Так что же произошло в те роковые годы начала шестидесятых? Именно тогда произошел переход от ламповых вычислительных машин к транзисторам. Но почему одно техническое изобретение – переход от электронных ламп к полупроводниковой технике – так качественно повлияло на всю мировую ситуацию? Почему оно выбросило нас из числа технически развитых государств и определило развал великого государства в неизмеримо большей степени, чем все действия всех возможных диссидентов? Мне кажется, что и сейчас многие не отдают себе отчета в происшедшем.

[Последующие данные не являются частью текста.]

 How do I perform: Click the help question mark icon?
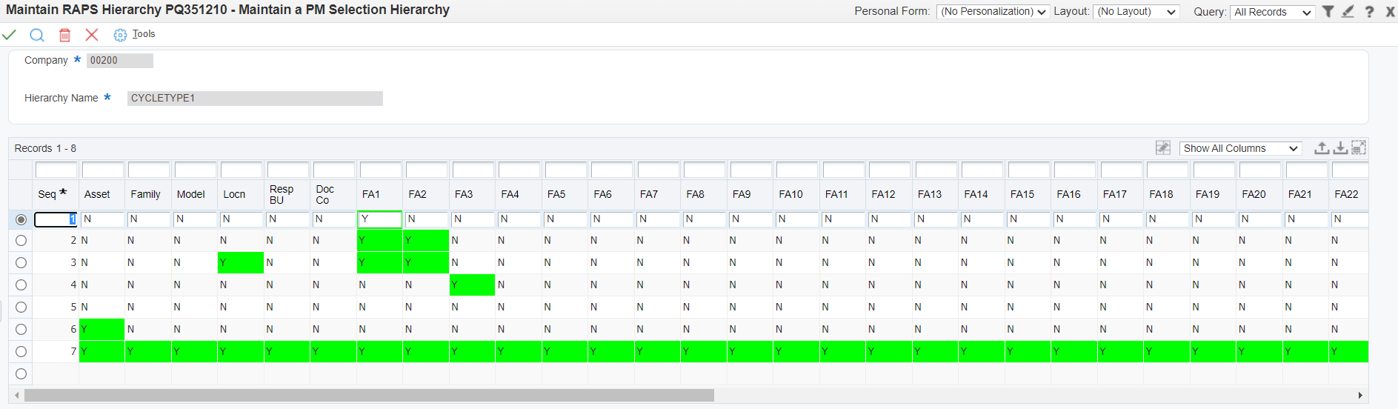(1369, 12)
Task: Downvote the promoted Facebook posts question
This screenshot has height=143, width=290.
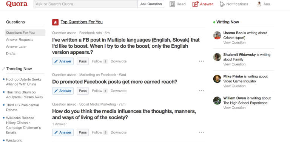Action: [119, 91]
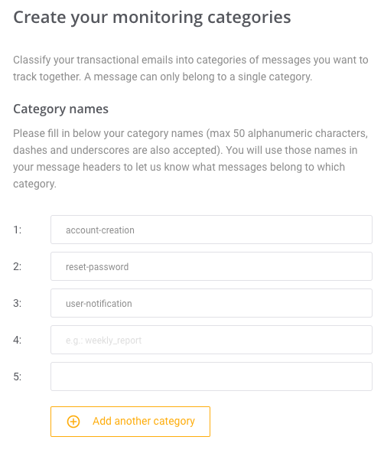Click the "2:" row label

tap(18, 266)
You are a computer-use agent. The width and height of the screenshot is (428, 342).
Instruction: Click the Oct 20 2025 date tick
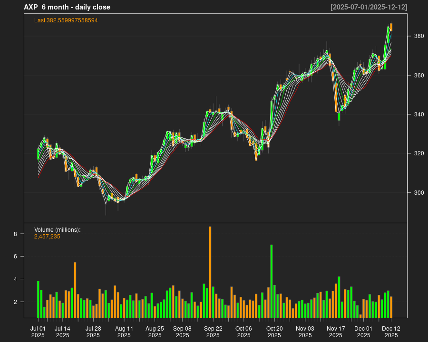coord(274,332)
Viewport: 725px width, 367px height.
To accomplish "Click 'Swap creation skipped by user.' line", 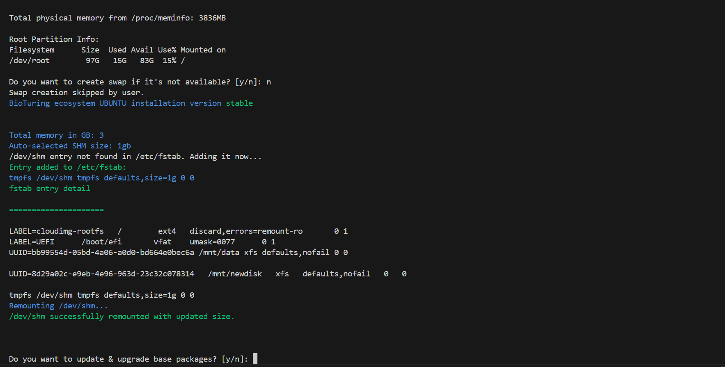I will (x=76, y=93).
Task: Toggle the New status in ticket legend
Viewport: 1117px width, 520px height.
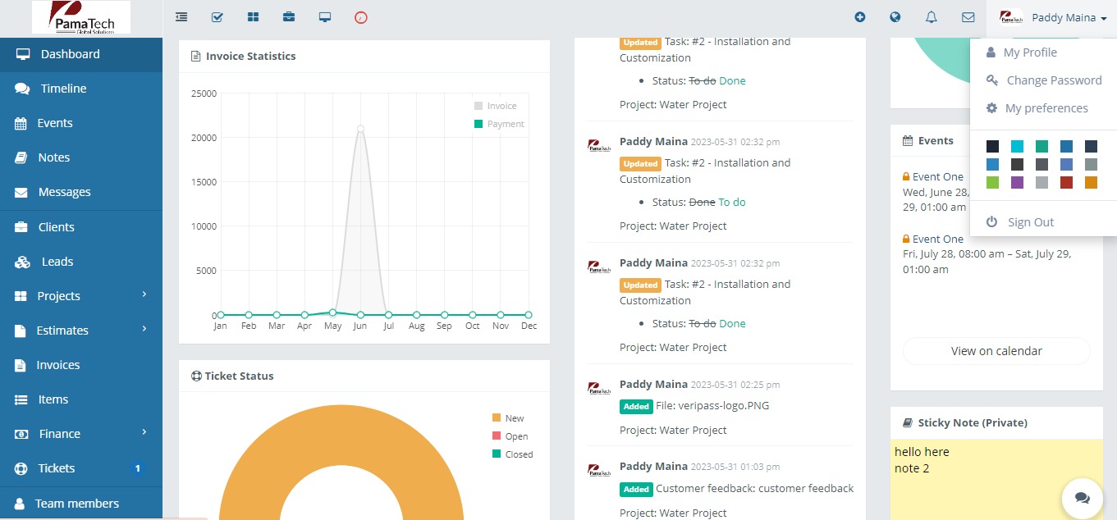Action: [x=508, y=418]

Ламповые компьютеры были крайне ненадежными: непрерывны сбои и ошибки в вычислениях. Они требовали очень квалифицированного персонала инженеров и математиков и годились лишь для уникальных расчетов. Вот почему их использовали лишь там, где без них обойтись было нельзя, в принципе нельзя! В ракетной и ядерной технике, прежде всего. Никто не рискнул бы запустить Гагарина в космос, не имея средств контроля траектории.
Но вот появилась полупроводниковая техника, обладавшая практически абсолютной надежностью. В результате компьютерные методы обработки информации, в том числе и расчеты, сделались доступными массовому пользователю. Стало очевидным, что новый инструмент куда нужнее в торговле, бизнесе, массовом производстве, чем в чисто оборонных делах. В последнем случае он нужен для престижа или безопасности страны, а в бизнесе вычислительная машина приносит реальные деньги! Более того, там компьютеры сделались основой новых технологий и решающим фактором успеха в условиях рыночной конкуренции, борьбе коммерческих и производственных структур. А это поважнее любых оборонных задач! Общество свободного предпринимательства быстро усвоило, как с помощью компьютеров можно делать деньги. Это и решило судьбу информатики.
Как только такое обстоятельство было осознано западным бизнесом, там начался бум. Об этом много написано, и вряд ли стоит пересказывать известное. Замечу лишь одно: компьютерная революция знаменовала начало нового витка научно-технического прогресса. Он оказался сопряженным с энергетическим кризисом, с резким, многократным подорожанием нефти и других энергоносителей. В капиталистических странах произошла структурная перестройка всей промышленности, родились энергосберегающие технологии, появились персональные компьютеры и так называемые высокие технологии, то есть прецизионные технологии, которые нельзя реализовать без встроенных в оборудование электронных устройств. Западная промышленность изменила за два десятка лет весь свой облик.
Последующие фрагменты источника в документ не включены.